Taking a closer look at 30-strike activity, however, reveals that there was at least one trader with neither bullish nor bearish designs on EBAY. Specifically, the online auction house appears to have been targeted by a calendar spread trader.
For the uninitiated, calendar spreads are generally neutral in terms of movement in the underlying stock—though you can skew the spread bullishly or bearishly by altering the strike prices. Ultimately, this strategy is designed to take advantage of declining implied volatility, with the trader typically betting on little to no movement from the underlying stock. By entering the calendar spreads ahead of eBay's quarterly report, the trader was essentially betting that the stock would go nowhere, and that implied volatility would implode as a result.
Getting down to the trade itself, a block of 151 January 2011 30 calls traded at about 11:13 am ET on the Chicago Board Options Exchange (CBOE) for the bid price of $0.54. At the same time, and on the same exchange, 151 February 30 calls changed hands for the ask price of $0.90. Given this data, it would appear that we are looking at a potential calendar spread on eBay. This strategy is also known as a time spread, or a horizontal spread.
The Anatomy of an eBay Calendar Spread
Now, this set-up is not typically for the beginning options trader because there are several moving pieces to this trade, but the trader above is looking for accelerated erosion in the implied volatility of the front-month option, which he hopes to buy back at expiration for practically nothing, while collecting a larger premium by selling to close the back-month option.

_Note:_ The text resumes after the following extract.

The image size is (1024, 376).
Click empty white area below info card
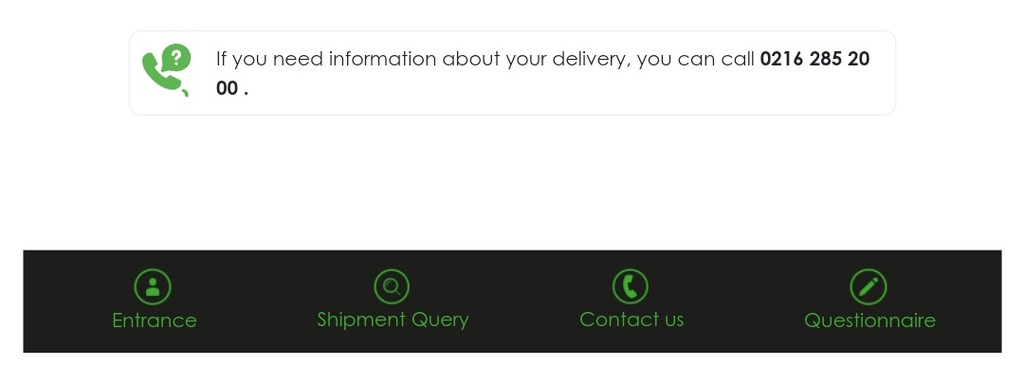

Drilling down on today's EBAY calendar spread, the trader sold 151 January 30 calls for $8,154 [($0.54 x 100) x 151]. At the same time, the trader purchased 151 February 30 calls for $13,590 [($0.90 x 100) x 151]. The total outlay for this position would be $5,436 ($13,590 - $8,154).
The maximum loss on this trade is limited to the initial net debit of $0.36, or $36 per pair of contracts. Meanwhile, the maximum profit is limited to the premium received for the back-month option when it is sold to close out the position, minus the cost to buy back the front-month call, minus the net debit paid to establish the position. The maximum profit is achieved if EBAY closes at $30 per share on January expiration.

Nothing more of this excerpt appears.